My best friend cuts hair for a living. She does more than that, but she's excellent at "doing" hair. She colors, cuts, combs, and blows out hair to your particular request and she does it very well. After 35 years, she has pretty much mastered the art of hair. But, she will never be good at selling boats. She's never been on a boat to my knowledge, and if I asked her, I'm very certain she would laugh at the thought of this absurdity.
Yet, when people want to come work for me they are appalled that I won't hire them unless they do more than the one thing they've been doing for years. Someone who is a barista will have to do more than make coffee if they want to improve their financial circumstances. An annual cost of living increase does not increase your value as an employee it's just a reward for remaining an employee.
When I was 15, I started my education on the road of hard knocks. My first job was pumping gas at a Shell gas station and getting paid "under the table" (because I was only 15 and legally couldn't work). The guy who hired me was impressed with me being a girl and riding a motorcycle. I bought it with my allowance money that I had saved from the age of 10 years old. I did not have a driver's license but I could ride the bike legally with a learner's permit. When he offered me the job I jumped at the opportunity to learn my way to financial freedom. I pumped gas, washed windows, and checked the oil under the hood.
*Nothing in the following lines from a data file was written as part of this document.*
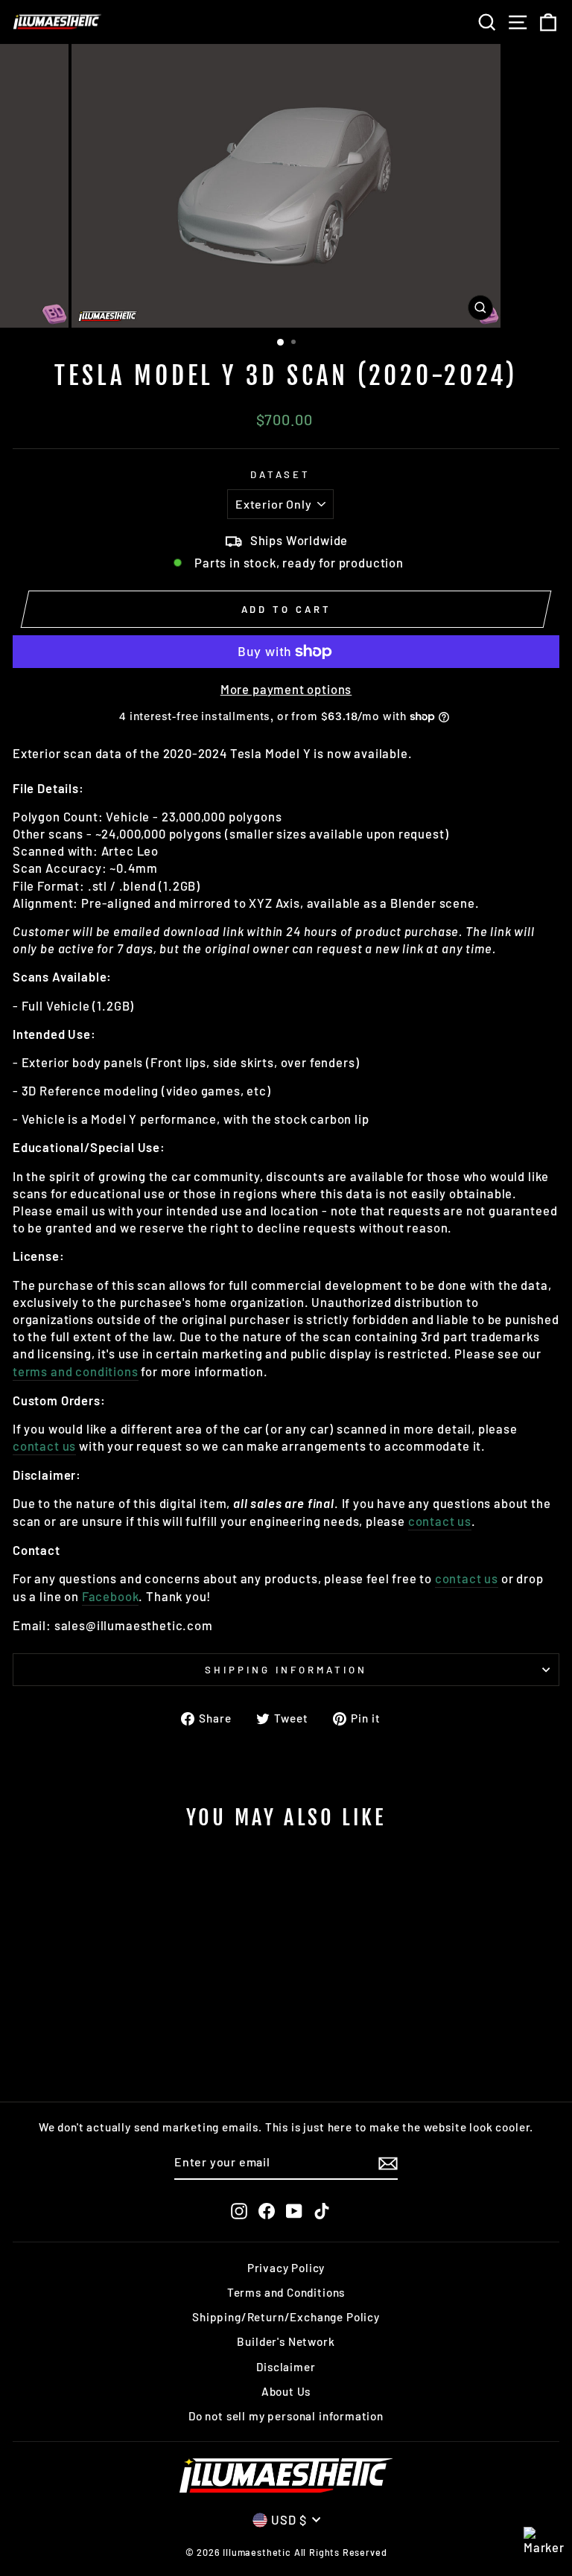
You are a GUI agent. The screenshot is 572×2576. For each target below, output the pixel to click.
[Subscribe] (388, 2163)
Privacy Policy (286, 2267)
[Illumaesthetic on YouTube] (294, 2210)
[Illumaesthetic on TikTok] (322, 2210)
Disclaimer (285, 2366)
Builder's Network (285, 2341)
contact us (44, 1445)
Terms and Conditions (286, 2292)
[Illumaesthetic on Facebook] (266, 2210)
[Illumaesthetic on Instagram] (239, 2210)
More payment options (286, 688)
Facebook (110, 1595)
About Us (286, 2391)
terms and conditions (76, 1371)
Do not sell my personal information (286, 2416)
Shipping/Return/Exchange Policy (286, 2317)
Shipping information (286, 1670)
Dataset (280, 474)
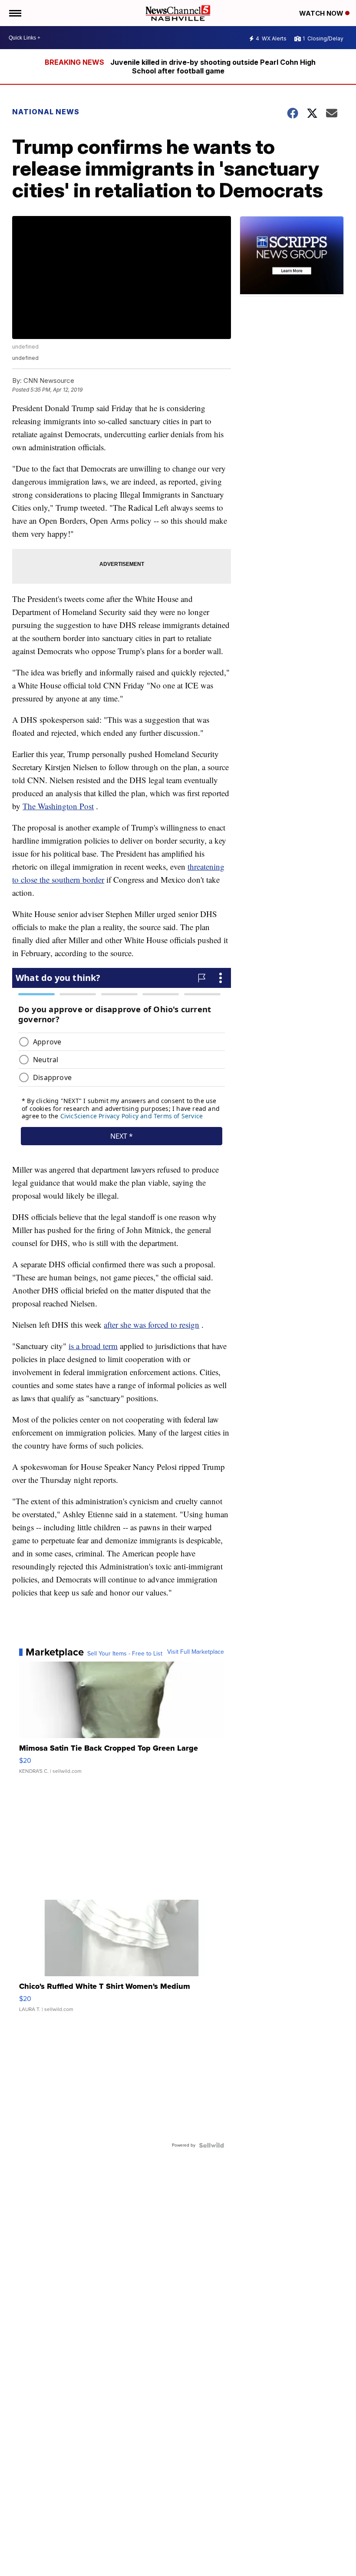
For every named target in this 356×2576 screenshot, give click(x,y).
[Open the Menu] (15, 13)
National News (45, 111)
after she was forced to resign (151, 1324)
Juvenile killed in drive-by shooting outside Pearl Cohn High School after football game (213, 66)
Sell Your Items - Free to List (124, 1654)
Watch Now (322, 13)
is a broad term (93, 1345)
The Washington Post (58, 806)
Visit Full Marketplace (195, 1652)
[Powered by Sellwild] (211, 2145)
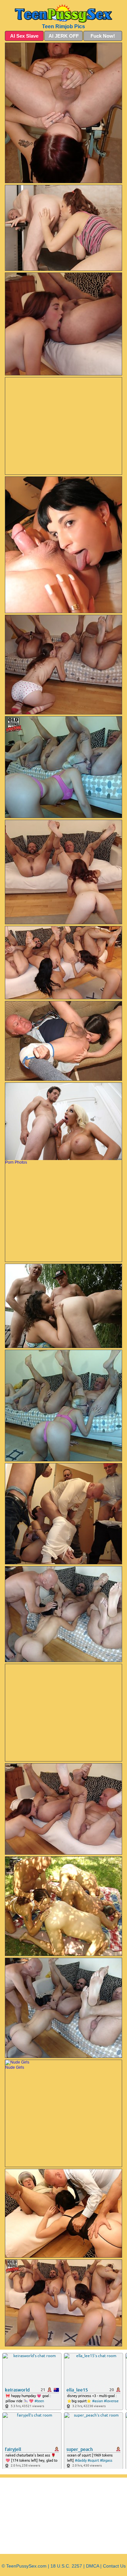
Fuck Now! (103, 36)
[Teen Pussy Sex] (63, 13)
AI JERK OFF (64, 36)
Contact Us (114, 2566)
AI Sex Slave (24, 36)
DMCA (92, 2566)
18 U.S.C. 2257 (66, 2566)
This was rare as gas stations had recently turned to "self serve" and we were the only ones who offered customer service. I would run between cars, smiling, and say,"May I help you?" and when I was tipped I would say, "Thank you very much!" Every week he would hand be a fist full of 20 dollar bills and I was in heaven. I had no idea how much I was being paid as the money was second to the fun I was having serving others.
One day, a customer began talking to me about my plans for my future. Intrigued, the conversation led to me being offered a job at the McDonald's down the street where he said I could have more opportunity to grow. I snatched the opportunity and the next week was taking orders at the cash register. Over the next 3 months I mastered every position in the place, from fry cook to grill master. When the owner of the store came in, I'd always smile and say, "You're looking nice today, Tom" and he'd say, "Give that girl a raise." By the 3rd month I was promoted to #3 Manager in charge of hiring and training. The owner sent me to McDonald's University where I learned systems and management concepts. I was 17 years old and had seniority over people who were my mother's age. The lessons I learned have never stopped, and the rest, as they say, is history.
So, when you come to interview for employment with me and you've slacked your way to mediocrity, don't be offended if I don't give you the job. I am not looking for people who strive toward comfort and only see money and immediate gratification as the measurement for success. I want people who are hungry to learn, who have a passion and a purpose, and who see the value of personal growth as their reward for a job well done. If you're interested only in wealth development, you are missing it. You might gain money, but at what cost?
"What good is it for someone to gain the whole world, yet forfeit their soul?"